When they shell your home

  • Dispatches from Ukraine
  • Russia
  • Ukraine
  • war

Paweł Pieniążek – 02/24/2022. Originally published in Tygodnik Powszechny.

KHARKIV, UKRAINE – FEBRUARY 24, 2022 – The consequences of shelling by Russian troops are seen in a residential area in Piatykhatky, Kharkiv, northeastern Ukraine.

Kharkiv | The building in Piatykhatky is one of the first to suffer from the Russian invasion of Ukraine. “Fortunately, the rocket did not explode, otherwise we would not be standing here,” says 40-year-old Yuri.

**DATASET EXTRACT**
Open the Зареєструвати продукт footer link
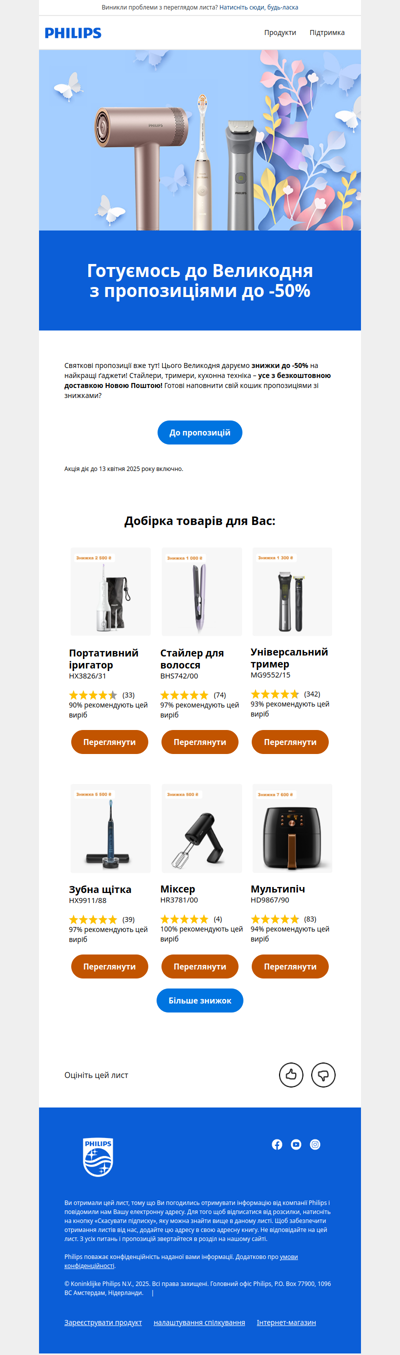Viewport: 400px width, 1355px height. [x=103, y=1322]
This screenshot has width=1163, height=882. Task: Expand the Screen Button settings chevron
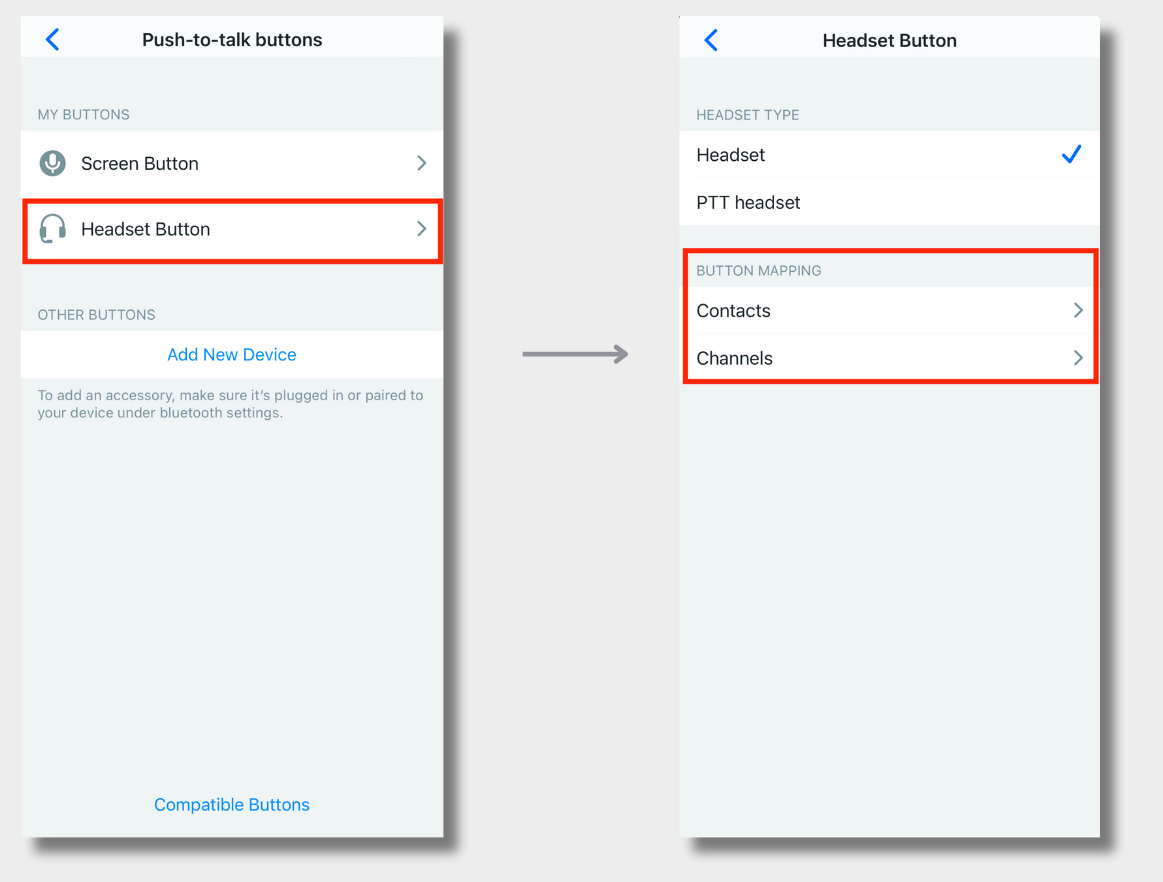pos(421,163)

**WHAT IS EXPECTED**
In the Kharkiv dispatch, reproduce the passage between "When they shell" and "Kharkiv, northeastern Ukraine.", inclusive, swapping "shelling" for "bombardment".

**SOLUTION FOR THIS TASK**
When they shell your home

  • Dispatches from Ukraine
  • Russia
  • Ukraine
  • war

Paweł Pieniążek – 02/24/2022. Originally published in Tygodnik Powszechny.

KHARKIV, UKRAINE – FEBRUARY 24, 2022 – The consequences of bombardment by Russian troops are seen in a residential area in Piatykhatky, Kharkiv, northeastern Ukraine.